Top of TEXT UNDER STUDY

‘Like I was back in Iraq’
Ohio representative and former Army surgeon sees action again
Ohio congressman Brad Wenstrup’s combat surgeon instincts kicked in after a colleague was shot at a baseball practice Wednesday.
Wenstrup, a Republican from the Cincinnati neighborhood of Columbia-Tusculum, used scissors to cut through Rep. Steve Scalise’s pant leg to get to the Louisiana congressman’s wound, Rep. Mo Brooks, R-Ala., told CNN. Wenstrup, a podiatrist, was a U.S. Army surgeon.
Scalise was among five wounded in the morning shooting. Scalise, who was shot in the hip, had surgery Wednesday morning and was in critical condition, according to MedStar Washington Hospital Center.
“I felt like I was back in Iraq,” Wenstrup told CBS News.
Wenstrup, 58, who is in his third term in Congress, was called to active duty in 2005 and served 14 months as the chief surgeon at Iraq’s Abu Ghraib prison hospital.
About a decade into his medical career, Wenstrup decided to join the U.S. Army Reserve.
His sister had been diagnosed with leukemia, and Wenstrup was a match for a bone marrow transplant. It saved her life.
The experience prompted Wenstrup to do more to help people, he said.
“Time was ticking by, and I thought, ‘ I’m not getting any younger.’ I wanted to serve, so one day I just called 1-800USA-ARMY and joined,” he told the University of Cincinnati’s alumni magazine. Wenstrup told The Cincin
nati Enquirer in 2012 that witnessing the horrors of war and surviving them gave him a renewed sense of purpose. “I made it home while others didn’t,” he said. “It gave me a greater appreciation of life and of freedom.”

Bottom of TEXT UNDER STUDY

● TASKS TO COMPLETE:
[a] In the article about Ohio congressman Brad Wenstrup, how long did he serve as chief surgeon at Iraq's Abu Ghraib prison hospital?
[b] Extend the article about Ohio congressman Brad Wenstrup with a few more sentences that pick up after its final one.
The records have no connection to the text.

Top of SOURCE MATERIAL

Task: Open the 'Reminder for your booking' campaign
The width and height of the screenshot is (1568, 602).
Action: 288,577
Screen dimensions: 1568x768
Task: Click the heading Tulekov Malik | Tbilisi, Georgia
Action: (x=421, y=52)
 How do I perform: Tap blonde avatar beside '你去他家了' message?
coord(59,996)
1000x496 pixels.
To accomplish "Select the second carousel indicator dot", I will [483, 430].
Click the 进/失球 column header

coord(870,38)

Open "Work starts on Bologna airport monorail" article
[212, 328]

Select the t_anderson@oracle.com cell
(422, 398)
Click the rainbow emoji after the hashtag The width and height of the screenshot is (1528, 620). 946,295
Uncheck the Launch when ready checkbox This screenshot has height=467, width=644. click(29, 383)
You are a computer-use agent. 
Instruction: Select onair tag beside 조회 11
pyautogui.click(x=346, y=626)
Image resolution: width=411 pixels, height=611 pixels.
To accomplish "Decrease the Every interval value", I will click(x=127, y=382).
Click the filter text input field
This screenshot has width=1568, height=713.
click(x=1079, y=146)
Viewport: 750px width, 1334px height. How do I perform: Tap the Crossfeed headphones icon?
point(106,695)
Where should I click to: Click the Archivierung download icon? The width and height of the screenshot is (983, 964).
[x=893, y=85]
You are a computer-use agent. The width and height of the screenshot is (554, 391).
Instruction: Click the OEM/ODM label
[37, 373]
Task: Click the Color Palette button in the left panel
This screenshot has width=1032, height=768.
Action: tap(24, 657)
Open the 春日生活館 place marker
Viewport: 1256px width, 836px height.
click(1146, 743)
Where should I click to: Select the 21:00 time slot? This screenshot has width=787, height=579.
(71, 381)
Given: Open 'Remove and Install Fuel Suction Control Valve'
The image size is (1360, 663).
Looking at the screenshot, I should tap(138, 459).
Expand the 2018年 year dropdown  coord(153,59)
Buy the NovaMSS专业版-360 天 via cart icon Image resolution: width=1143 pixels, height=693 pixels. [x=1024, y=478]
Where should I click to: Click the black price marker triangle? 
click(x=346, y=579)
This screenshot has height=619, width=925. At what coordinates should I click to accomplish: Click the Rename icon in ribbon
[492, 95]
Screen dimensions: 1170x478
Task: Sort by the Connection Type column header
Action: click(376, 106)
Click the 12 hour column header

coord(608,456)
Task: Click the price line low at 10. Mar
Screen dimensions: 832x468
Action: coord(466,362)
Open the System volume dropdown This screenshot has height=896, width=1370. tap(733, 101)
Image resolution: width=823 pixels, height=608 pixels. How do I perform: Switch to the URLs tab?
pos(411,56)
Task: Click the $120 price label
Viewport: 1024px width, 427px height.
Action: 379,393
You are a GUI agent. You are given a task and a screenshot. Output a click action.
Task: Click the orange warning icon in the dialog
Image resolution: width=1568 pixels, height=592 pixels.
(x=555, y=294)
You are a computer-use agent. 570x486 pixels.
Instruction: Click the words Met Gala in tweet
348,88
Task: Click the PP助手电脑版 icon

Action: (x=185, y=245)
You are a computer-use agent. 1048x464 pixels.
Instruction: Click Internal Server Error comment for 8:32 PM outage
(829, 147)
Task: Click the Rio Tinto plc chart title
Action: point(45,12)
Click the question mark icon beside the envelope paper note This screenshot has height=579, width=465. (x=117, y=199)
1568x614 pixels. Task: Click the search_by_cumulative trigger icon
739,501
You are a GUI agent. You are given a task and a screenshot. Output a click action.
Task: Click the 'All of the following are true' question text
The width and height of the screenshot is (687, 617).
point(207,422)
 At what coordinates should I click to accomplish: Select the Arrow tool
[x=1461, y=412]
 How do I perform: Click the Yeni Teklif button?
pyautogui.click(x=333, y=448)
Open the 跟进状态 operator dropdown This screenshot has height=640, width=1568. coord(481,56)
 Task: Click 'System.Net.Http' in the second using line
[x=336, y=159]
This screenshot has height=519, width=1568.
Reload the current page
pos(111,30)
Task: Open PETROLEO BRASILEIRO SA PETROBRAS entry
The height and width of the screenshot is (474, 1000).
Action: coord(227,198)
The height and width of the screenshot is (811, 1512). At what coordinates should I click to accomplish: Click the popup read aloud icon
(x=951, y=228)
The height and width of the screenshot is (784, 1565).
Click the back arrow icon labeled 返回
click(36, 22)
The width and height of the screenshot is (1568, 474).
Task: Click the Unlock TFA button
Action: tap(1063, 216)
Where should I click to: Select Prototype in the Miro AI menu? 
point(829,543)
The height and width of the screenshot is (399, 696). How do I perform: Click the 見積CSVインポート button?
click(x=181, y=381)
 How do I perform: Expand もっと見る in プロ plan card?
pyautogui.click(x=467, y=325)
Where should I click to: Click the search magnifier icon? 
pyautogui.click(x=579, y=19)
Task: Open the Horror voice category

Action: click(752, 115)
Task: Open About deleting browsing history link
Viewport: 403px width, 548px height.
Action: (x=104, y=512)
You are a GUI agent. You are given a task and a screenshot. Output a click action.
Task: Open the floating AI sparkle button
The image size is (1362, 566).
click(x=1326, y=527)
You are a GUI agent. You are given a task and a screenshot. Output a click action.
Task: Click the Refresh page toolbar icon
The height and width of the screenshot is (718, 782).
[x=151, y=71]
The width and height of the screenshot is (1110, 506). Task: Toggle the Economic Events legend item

Bottom of SOURCE MATERIAL

● ANSWERS TO THE EXERCISE:
[a] 14 months.

[b]
He earned the Bronze Star and remains an active reservist as a lieutenant colonel.
After police had the shooter “down,” Brooks said, members of Congress deferred to Wenstrup.
“I did what I did in Iraq,” Wenstrup told ABC News. “You assess their wounds, and you cut down their clothes and look for the wound and make sure that you stop the bleeding.”
He made sure Scalise was conscious by asking him where he was and asking him to count. Scalise was in pain and “losing a lot of blood,” Wenstrup said.
Medics arrived and bandaged Scalise. Wenstrup said they gave him Gatorade and water to replenish his fluids.
“I’m glad I was there,” Wenstrup told Fox News, “but it’s a sad day in America.”
Rep. Jack Bergman, a Michigan Republican and former three-star general in the Marine Corps, told Fox News, “Dr. Wenstrup was the lead medic, if you will, on this mission.”